Нахимов — страница 78 из 86

Французы в тот день действовали храбро, дошло даже до штыкового боя. Однако, несмотря на всё упорство, взять высоту им так и не удалось. Настроение севастопольцев заметно улучшилось. «Пусть ещё будут штурмы, только бы кончились доконавшие нас бомбардировки», — говорили офицеры. А солдаты давали высокую оценку французам: «Молодцы народ драться, да великатны (деликатны. — Н. П.) оченно на штыки — царапаются только». Действительно, в госпиталях отмечали, что раны от французских штыков редко были опасными, тогда как пленные, получившие удар русским штыком, не выживали. Всего потери гарнизона 5 и 6 июня составили 797 убитых и более трёх тысяч раненых и контуженных381.

Напрасно «эксперт» Ф. Энгельс называл операцию «исключительно бездарной» — она была подготовлена основательно. Причины победы севастопольцев 6 июня заключались в своевременном создании артиллерийского резерва — вместо подбитых пушек быстро устанавливали новые; в правильном распределении снарядов и пороха; в постройке плавучего моста, соединявшего Корабельную и Городскую стороны, что позволило наладить сообщение между ними, а главное — в силе сопротивления, которой атакующие не ожидали после многомесячной осады, и личном мужестве защитников города382.

Руководил обороной Корабельной стороны генерал-лейтенант С. А. Хрулёв. Когда французы засели в домиках посёлка на склоне Малахова кургана, стало ясно, что необходимо немедленно выбить их оттуда, пока они не закрепились. Но с кем? Хрулёв увидел возвращающуюся с ночных работ 5-ю роту Севского полка, спешился. «Благодетели мои! В штыки! За мной!» — закричал он и сам повёл севцев в атаку. Половина роты полегла на склоне, но французов всё же выбили.

Во время штурма разнеслась весть, будто Нахимов убит. В 1868 году капитан 1-го ранга А. Б. Асланбегов вспоминал рядового пехотного полка, умиравшего близ Малахова кургана:

«— Ваше благородие, — вскричал он проезжающему ординарцу начальника гарнизона, скакавшему с Малахова кургана в город, — а, ваше благородие!

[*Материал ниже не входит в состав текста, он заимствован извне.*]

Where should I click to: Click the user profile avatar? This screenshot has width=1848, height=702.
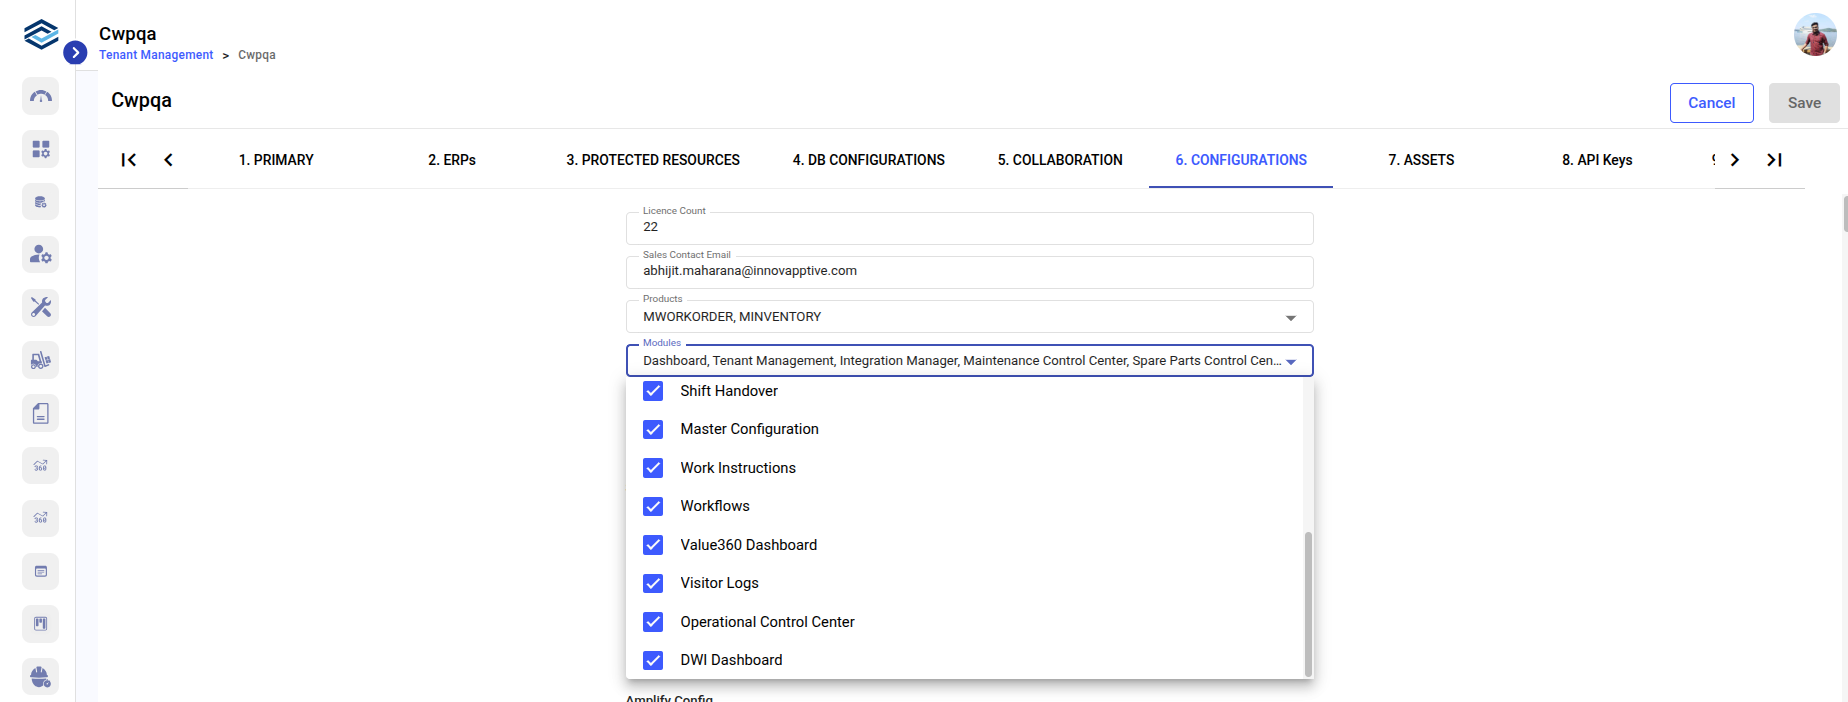[1814, 35]
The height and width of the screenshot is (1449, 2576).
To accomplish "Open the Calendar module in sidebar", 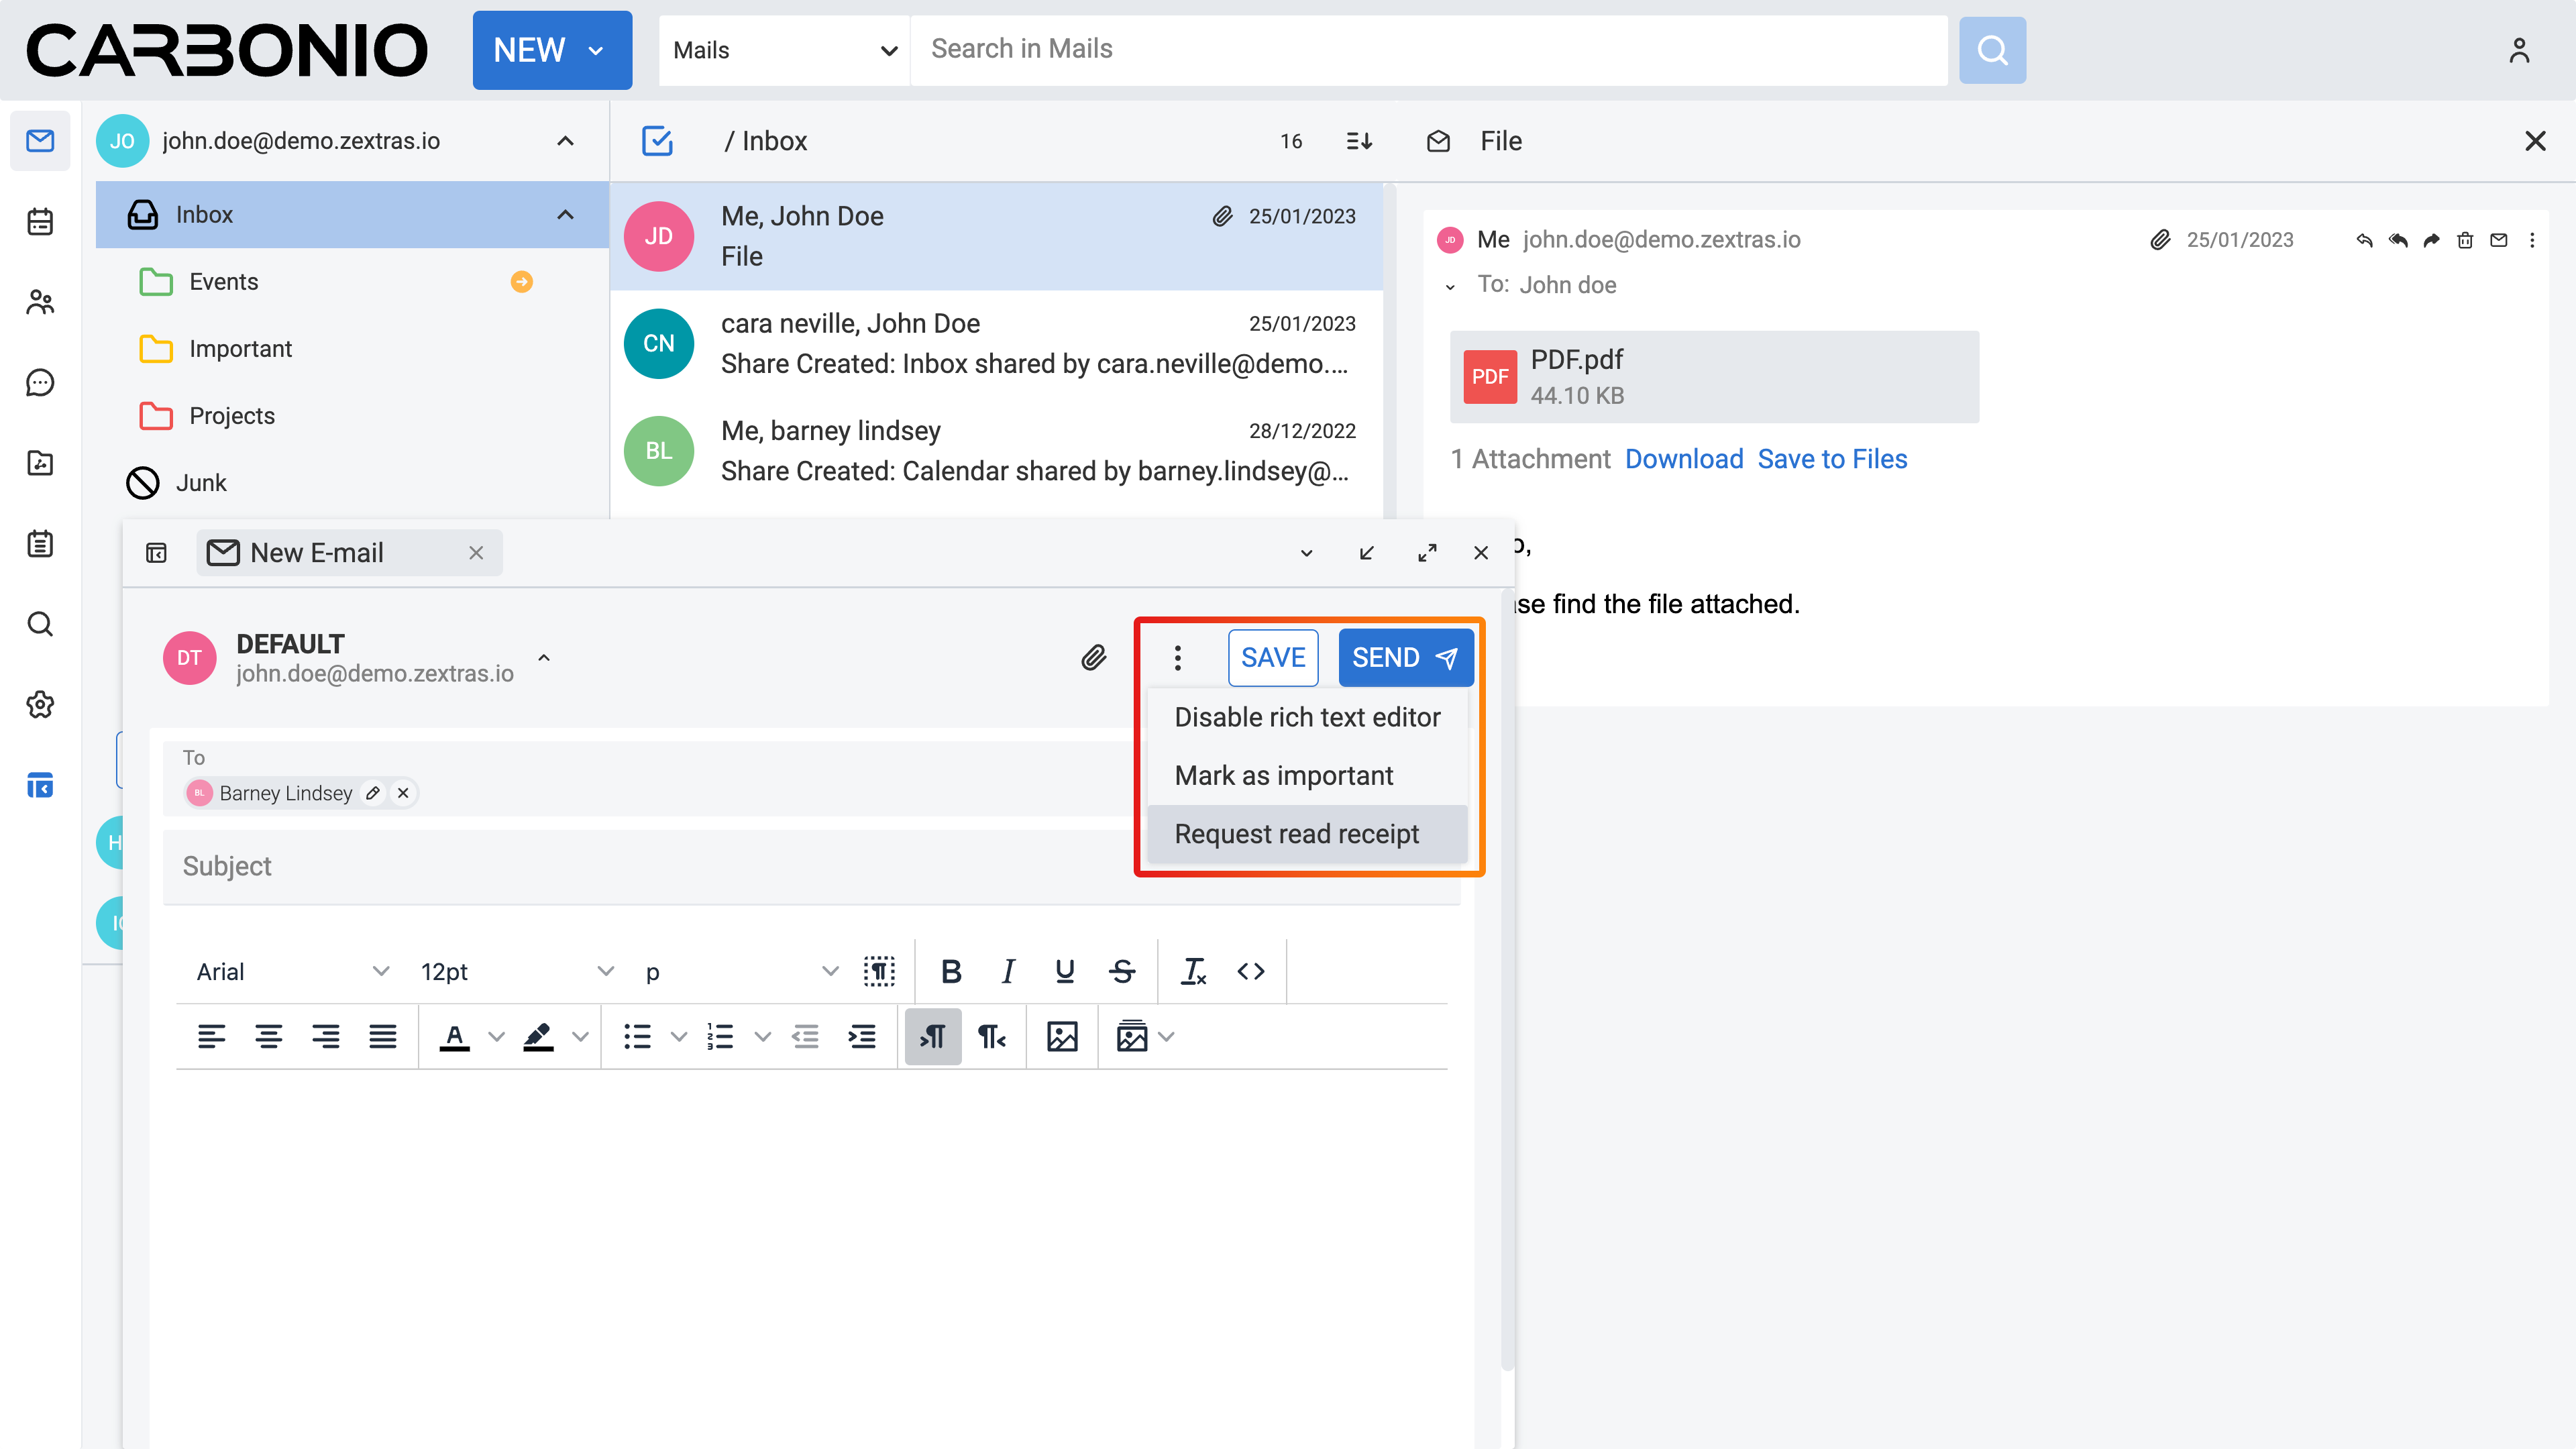I will 40,221.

Офицер, посланный с важным поручением, не останавливался.

— Постойте, ваше благородие, я не помощи хочу просить, а важное дело есть...

Офицер возвратился к нему...

— Что нужно, любезный, говори скорее!

— Скажите, ваше благородие, адмирал Нахимов не убит?

— Нет.

— Ну, слава Богу... Я могу теперь умереть спокойно.

Солдат перекрестился, обратил очи к небу и со вздохом закрыл глаза»383.

Другой участник обороны Севастополя, И. И. Красовский, вспоминал: «Картечь и батальный огонь с Корнилова бастиона произвели страшное опустошение в рядах французов. Подошва Малахова кургана и пространство до неприятельских траншей были покрыты их телами»384. Цифры потерь неприятеля разнятся: называют от трёх с половиной до пяти тысяч человек у французов и от полутора до двух тысяч у англичан.

Настроение англо-французской армии сильно упало: штурм был отбит, у британцев 28 июня скончался главнокомандующий лорд Реглан — поговаривали, что он заболел от расстройства и несправедливых обвинений. В английской армии всё чаще задумывались о мире. «Вчера, при уборке тел, англичане бранили Наполеона и говорили, что это он один желает продолжать войну, и что им чрезвычайно тяжело, и [что] с нетерпением ждут мира», — писал домой 8 июня командующий третьей оборонительной линией А. И. Панфилов385.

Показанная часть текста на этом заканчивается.